Segment Open

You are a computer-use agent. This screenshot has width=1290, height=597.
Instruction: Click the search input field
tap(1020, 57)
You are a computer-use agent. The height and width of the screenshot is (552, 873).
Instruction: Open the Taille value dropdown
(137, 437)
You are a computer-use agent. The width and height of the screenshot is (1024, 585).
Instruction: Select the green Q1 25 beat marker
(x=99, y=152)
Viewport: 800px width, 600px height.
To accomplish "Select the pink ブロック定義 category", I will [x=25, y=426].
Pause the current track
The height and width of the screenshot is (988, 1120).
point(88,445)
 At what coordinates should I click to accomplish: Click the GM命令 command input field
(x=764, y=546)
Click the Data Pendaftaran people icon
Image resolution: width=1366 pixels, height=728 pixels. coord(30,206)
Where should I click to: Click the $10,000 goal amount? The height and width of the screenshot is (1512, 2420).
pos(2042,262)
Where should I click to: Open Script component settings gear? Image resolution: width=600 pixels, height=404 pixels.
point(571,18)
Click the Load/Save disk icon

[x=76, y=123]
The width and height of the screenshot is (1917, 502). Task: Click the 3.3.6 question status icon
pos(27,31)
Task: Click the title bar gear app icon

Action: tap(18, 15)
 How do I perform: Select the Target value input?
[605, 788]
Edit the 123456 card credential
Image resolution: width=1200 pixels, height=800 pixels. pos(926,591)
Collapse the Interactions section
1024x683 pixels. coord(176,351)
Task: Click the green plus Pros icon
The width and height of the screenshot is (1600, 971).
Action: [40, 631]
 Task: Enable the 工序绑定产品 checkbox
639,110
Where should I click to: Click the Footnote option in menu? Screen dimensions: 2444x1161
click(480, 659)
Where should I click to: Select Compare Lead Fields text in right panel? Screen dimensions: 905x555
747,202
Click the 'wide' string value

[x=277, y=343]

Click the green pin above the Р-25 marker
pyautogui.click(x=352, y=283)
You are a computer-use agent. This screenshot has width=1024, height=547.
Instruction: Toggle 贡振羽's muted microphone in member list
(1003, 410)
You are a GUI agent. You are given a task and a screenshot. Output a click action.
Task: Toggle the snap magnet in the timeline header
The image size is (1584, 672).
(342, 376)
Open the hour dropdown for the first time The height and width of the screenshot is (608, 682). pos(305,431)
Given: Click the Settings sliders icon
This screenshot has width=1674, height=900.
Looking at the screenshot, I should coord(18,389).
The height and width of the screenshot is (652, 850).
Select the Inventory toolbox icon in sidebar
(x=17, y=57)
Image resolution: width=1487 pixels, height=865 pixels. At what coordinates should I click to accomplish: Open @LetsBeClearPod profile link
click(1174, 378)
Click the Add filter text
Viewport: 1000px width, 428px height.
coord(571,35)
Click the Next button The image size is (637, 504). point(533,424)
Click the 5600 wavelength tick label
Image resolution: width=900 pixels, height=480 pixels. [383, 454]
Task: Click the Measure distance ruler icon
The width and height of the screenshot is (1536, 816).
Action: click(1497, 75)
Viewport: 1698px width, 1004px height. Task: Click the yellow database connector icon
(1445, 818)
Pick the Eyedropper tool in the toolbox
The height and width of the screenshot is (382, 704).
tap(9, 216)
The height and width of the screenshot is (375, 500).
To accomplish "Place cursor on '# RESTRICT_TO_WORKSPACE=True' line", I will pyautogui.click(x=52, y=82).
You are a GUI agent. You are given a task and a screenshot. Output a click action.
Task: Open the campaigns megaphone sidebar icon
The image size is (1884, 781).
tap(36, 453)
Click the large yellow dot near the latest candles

Segment Closed

> Work order:
Please reproduce all of the records exactly as they stand.

> Completed exercise:
You are a computer-use agent. This screenshot has width=1290, height=597.
Instruction: Click the search input field
tap(1020, 57)
You are a computer-use agent. The height and width of the screenshot is (552, 873).
Instruction: Open the Taille value dropdown
(137, 437)
You are a computer-use agent. The width and height of the screenshot is (1024, 585).
Instruction: Select the green Q1 25 beat marker
(x=99, y=152)
Viewport: 800px width, 600px height.
To accomplish "Select the pink ブロック定義 category", I will [x=25, y=426].
Pause the current track
The height and width of the screenshot is (988, 1120).
point(88,445)
 At what coordinates should I click to accomplish: Click the GM命令 command input field
(x=764, y=546)
Click the Data Pendaftaran people icon
Image resolution: width=1366 pixels, height=728 pixels. coord(30,206)
Where should I click to: Click the $10,000 goal amount? The height and width of the screenshot is (1512, 2420).
pos(2042,262)
Where should I click to: Open Script component settings gear? Image resolution: width=600 pixels, height=404 pixels.
point(571,18)
Click the Load/Save disk icon

[x=76, y=123]
The width and height of the screenshot is (1917, 502). Task: Click the 3.3.6 question status icon
pos(27,31)
Task: Click the title bar gear app icon

Action: tap(18, 15)
 How do I perform: Select the Target value input?
[605, 788]
Edit the 123456 card credential
Image resolution: width=1200 pixels, height=800 pixels. pos(926,591)
Collapse the Interactions section
1024x683 pixels. coord(176,351)
Task: Click the green plus Pros icon
The width and height of the screenshot is (1600, 971).
Action: [40, 631]
 Task: Enable the 工序绑定产品 checkbox
639,110
Where should I click to: Click the Footnote option in menu? Screen dimensions: 2444x1161
click(480, 659)
Where should I click to: Select Compare Lead Fields text in right panel? Screen dimensions: 905x555
747,202
Click the 'wide' string value

[x=277, y=343]

Click the green pin above the Р-25 marker
pyautogui.click(x=352, y=283)
You are a computer-use agent. This screenshot has width=1024, height=547.
Instruction: Toggle 贡振羽's muted microphone in member list
(1003, 410)
You are a GUI agent. You are given a task and a screenshot. Output a click action.
Task: Toggle the snap magnet in the timeline header
The image size is (1584, 672).
(342, 376)
Open the hour dropdown for the first time The height and width of the screenshot is (608, 682). pos(305,431)
Given: Click the Settings sliders icon
This screenshot has width=1674, height=900.
Looking at the screenshot, I should coord(18,389).
The height and width of the screenshot is (652, 850).
Select the Inventory toolbox icon in sidebar
(x=17, y=57)
Image resolution: width=1487 pixels, height=865 pixels. At what coordinates should I click to accomplish: Open @LetsBeClearPod profile link
click(1174, 378)
Click the Add filter text
Viewport: 1000px width, 428px height.
coord(571,35)
Click the Next button The image size is (637, 504). point(533,424)
Click the 5600 wavelength tick label
Image resolution: width=900 pixels, height=480 pixels. [383, 454]
Task: Click the Measure distance ruler icon
The width and height of the screenshot is (1536, 816).
Action: click(1497, 75)
Viewport: 1698px width, 1004px height. Task: Click the yellow database connector icon
(1445, 818)
Pick the Eyedropper tool in the toolbox
The height and width of the screenshot is (382, 704).
tap(9, 216)
The height and width of the screenshot is (375, 500).
To accomplish "Place cursor on '# RESTRICT_TO_WORKSPACE=True' line", I will pyautogui.click(x=52, y=82).
You are a GUI agent. You are given a task and a screenshot. Output a click action.
Task: Open the campaigns megaphone sidebar icon
The image size is (1884, 781).
tap(36, 453)
Click the large yellow dot near the latest candles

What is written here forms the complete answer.